> _Source excerpt_
☆ ☆ ☆ ☆ ☆
[SERVER-34555] Migrate concurrency_sharded_with_stepdowns{,_and_balancer}.yml test suites to run directly via resmoke.py Created: 18/Apr/18  Updated: 29/Oct/23  Resolved: 31/May/18

Status: Closed
Project: Core Server
Component/s: Testing Infrastructure
Affects Version/s: None
Fix Version/s: 4.0.0-rc3, 4.1.1

Type: Task Priority: Major - P3
Reporter: Max Hirschhorn Assignee: Jonathan Abrahams
Resolution: Fixed Votes: 0
Labels: None
Remaining Estimate: Not Specified
Time Spent: Not Specified
Original Estimate: Not Specified

Issue Links:
Backports
Depends
depends on SERVER-35051 Resmoke should stop the balancer befo... Closed
Problem/Incident
causes SERVER-36169 Resmoke: bare raise outside except in... Closed
Related
related to SERVER-41096 ContinuousStepdown thread and resmoke... Closed
Backwards Compatibility: Fully Compatible
Backport Requested:
v3.6
Sprint: TIG 2018-05-07, TIG 2018-05-21, TIG 2018-06-04, TIG 2018-06-18
Participants:
Linked BF Score: 12
Story Points: 5

 Description   

The changes from SERVER-19630 make it so FSM workloads run as individual test cases in the concurrency_sharded_causal_consistency{,_and_balancer}.yml and concurrency_sharded_replication{,_and_balancer}.yml test suites. The concurrency_sharded_with_stepdowns{,_and_balancer}.yml test suites weren't migrated to the new-style because there are parts of setting up the environment to run the FSM workloads under that aren't prepared to have the primary of the CSRS or replica set shard stepped down. Rather than trying to get the all the retry logic correct (e.g. by handling the ManualInterventionRequired when attempting to shard the collection), we should instead delay when resmoke.py's StepdownThread actually runs after the FSM workload has started.

A sketch of the interactions between the _StepdownThread class and resmoke_runner.js via the filesystem is described in the appropriate place of the runWorkloads() function below.

diff --git a/jstests/concurrency/fsm_libs/resmoke_runner.js b/jstests/concurrency/fsm_libs/resmoke_runner.js
index d94fd4e31c..af0afca2bb 100644
--- a/jstests/concurrency/fsm_libs/resmoke_runner.js
+++ b/jstests/concurrency/fsm_libs/resmoke_runner.js
@@ -104,6 +104,15 @@
                 cleanup.push(workload);
             });
 
+            // After the $config.setup() function has been called, it is safe for the stepdown
+            // thread to start running. The main thread won't attempt to interact with the cluster
+            // until all of the spawned worker threads have finished.
+            //
+            // TODO: Call writeFile('./stepdown_permitted', '') function to indicate that the
+            // stepdown thread can run. It is unnecessary for the stepdown thread to indicate that
+            // it is going to start running because it will eventually after the worker threads have
+            // started.
+
             // Since the worker threads may be running with causal consistency enabled, we set the
             // initial clusterTime and initial operationTime for the sessions they'll create so that
             // they are guaranteed to observe the effects of the workload's $config.setup() function
@@ -128,17 +137,34 @@
             }
 
             try {
-                // Start this set of worker threads.
☆ ☆ ☆ ☆ ☆
> _Given records_
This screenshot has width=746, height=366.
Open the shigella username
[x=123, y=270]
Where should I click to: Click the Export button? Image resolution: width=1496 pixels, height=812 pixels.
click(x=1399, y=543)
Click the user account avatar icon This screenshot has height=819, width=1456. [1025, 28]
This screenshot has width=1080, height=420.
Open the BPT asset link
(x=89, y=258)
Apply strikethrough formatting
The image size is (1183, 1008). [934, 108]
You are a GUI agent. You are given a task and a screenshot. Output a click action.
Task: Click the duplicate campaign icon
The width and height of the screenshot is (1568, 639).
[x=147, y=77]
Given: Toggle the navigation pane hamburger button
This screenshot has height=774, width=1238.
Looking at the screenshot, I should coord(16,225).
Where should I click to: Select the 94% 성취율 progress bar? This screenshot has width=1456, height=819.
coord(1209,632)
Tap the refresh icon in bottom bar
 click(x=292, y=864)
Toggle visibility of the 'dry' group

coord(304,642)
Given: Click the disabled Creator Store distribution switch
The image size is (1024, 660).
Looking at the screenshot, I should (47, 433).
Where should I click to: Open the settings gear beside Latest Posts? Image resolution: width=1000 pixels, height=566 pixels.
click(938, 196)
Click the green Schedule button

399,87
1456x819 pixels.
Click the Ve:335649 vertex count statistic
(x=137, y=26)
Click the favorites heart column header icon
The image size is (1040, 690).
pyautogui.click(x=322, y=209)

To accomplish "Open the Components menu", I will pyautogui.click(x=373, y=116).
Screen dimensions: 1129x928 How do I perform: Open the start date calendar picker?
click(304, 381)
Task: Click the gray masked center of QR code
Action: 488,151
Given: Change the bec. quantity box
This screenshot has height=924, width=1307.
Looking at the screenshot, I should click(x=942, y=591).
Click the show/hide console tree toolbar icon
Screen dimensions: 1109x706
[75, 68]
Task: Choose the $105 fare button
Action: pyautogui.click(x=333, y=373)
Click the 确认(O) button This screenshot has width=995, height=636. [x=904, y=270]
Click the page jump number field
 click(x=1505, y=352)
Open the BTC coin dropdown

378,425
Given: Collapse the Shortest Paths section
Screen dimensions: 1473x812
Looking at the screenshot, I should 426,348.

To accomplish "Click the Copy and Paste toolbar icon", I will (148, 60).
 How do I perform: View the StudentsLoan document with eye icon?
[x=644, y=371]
☆ ☆ ☆ ☆ ☆
> _Requirements_
**A.** Count the lines of the records that contain the string "Toggle", treating uppercase and lowercase as different. Give only the number.
**B.** Continue the issue report on migrating the stepdown concurrency test suites from the point where it stops.

> _Answers for this exercise_
**A.** 2

**B.**
-                threadMgr.spawnAll(cluster, executionOptions);
-                // Allow 20% of the threads to fail. This allows the workloads to run on
-                // underpowered test hosts.
-                threadMgr.checkFailed(0.2);
+                try {
+                    // Start this set of worker threads.
+                    threadMgr.spawnAll(cluster, executionOptions);
+                    // Allow 20% of the threads to fail. This allows the workloads to run on
+                    // underpowered test hosts.
+                    threadMgr.checkFailed(0.2);
+                } finally {
+                    // Threads must be joined before destruction, so do this even in the presence of
+                    // exceptions.
+                    errors.push(...threadMgr.joinAll().map(
+                        e => new WorkloadFailure(
+                            e.err, e.stack, e.tid, 'Foreground ' + e.workloads.join(' '))));
+                }
             } finally {
-                // Threads must be joined before destruction, so do this even in the presence of
-                // exceptions.
-                errors.push(...threadMgr.joinAll().map(
-                    e => new WorkloadFailure(
-                        e.err, e.stack, e.tid, 'Foreground ' + e.workloads.join(' '))));
+                // Until we are guaranteed that the stepdown thread isn't running, it isn't safe for
+                // the $config.teardown() function to be called. We should signal to resmoke.py that
+                // the stepdown thread should stop running and wait for the stepdown thread to
+                // signal that it has stopped.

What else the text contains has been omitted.